The first script we wrote was to connect to the Instagram API through an access token and download information for images uploaded. We restricted ourselves to images that had the hash tag #me, which we assumed would contain photos of a person. We also restricted ourselves to images that are online for at least a month to allow it to have enough likes. Unfortunately, this metadata did not have user information – most importantly, the number of followers a user had. We needed this information to normalize the likes of a photo. Instead of just the number of likes, if we could get the ratio of the no. of likes to the no. of views, that would give us a better estimate of how popular an image was. The no. of views could roughly be quantified by the no. of followers a user has.
Next, we got a unique list of users from the image information. We had to get the user information for each of these users from another endpoint which contained the no. of followers a user had. For this endpoint, Instagram permits 5000 API hits per access token. In order to parallelize the process, we collected multiple access tokens by setting up the OAuth protocol and asking our friends to login. Our first attempt used the requests library in Python to interact with the API. But requests in python is synchronous which means the execution is blocked until the server responds. So if you want to make thousand requests, you will have to do one request after the other one. Each request was taking approximately 1 second, which means it would take days to collect enough data.

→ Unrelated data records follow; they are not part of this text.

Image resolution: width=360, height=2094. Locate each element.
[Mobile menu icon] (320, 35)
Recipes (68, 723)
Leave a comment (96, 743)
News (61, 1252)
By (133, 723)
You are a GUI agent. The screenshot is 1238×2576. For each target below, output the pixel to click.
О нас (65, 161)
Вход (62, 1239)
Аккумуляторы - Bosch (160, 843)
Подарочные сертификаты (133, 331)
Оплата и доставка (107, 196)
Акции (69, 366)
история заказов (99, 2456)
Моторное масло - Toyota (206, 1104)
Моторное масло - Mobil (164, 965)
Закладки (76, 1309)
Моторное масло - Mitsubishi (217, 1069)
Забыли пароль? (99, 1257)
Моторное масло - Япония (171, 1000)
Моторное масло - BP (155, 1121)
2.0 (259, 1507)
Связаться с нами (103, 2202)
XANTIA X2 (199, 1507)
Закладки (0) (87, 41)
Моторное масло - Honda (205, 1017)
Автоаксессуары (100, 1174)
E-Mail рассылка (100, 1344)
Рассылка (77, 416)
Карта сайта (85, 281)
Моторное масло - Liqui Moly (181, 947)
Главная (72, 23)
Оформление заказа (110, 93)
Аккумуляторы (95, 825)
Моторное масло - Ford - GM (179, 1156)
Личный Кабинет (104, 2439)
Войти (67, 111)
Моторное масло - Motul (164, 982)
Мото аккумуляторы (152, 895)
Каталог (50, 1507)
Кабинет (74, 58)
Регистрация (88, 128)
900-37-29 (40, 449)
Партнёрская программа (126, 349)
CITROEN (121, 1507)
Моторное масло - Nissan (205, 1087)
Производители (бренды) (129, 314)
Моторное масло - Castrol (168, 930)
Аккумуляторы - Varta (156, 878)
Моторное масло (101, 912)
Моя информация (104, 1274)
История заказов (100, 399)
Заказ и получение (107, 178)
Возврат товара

Considering this limitation, we started exploring non-blocking I/O libraries like Node.js. Node.js provides an event-driven architecture and a non-blocking I/O. Using Node.js, we were able to hit the API much faster. We collected information of 100000 users.
These users had uploaded over 200000 images. Celebrities tend to have large number of followers and a new user will have less number of followers and therefore will likely have almost no likes. To make our training unbiased to such extreme cases, we decided to filter out users with very high and low number of followers. On observing the distribution of number of followers, we found that Standard deviation of the distribution was 5 times the mean. This implies that the data still had many outliers and the SD is not a good estimate of the central tendency. We then found the median and used the Median Absolute Deviation (MAD) estimate instead of SD in order to filter the images. This brought down the number of images to 120000.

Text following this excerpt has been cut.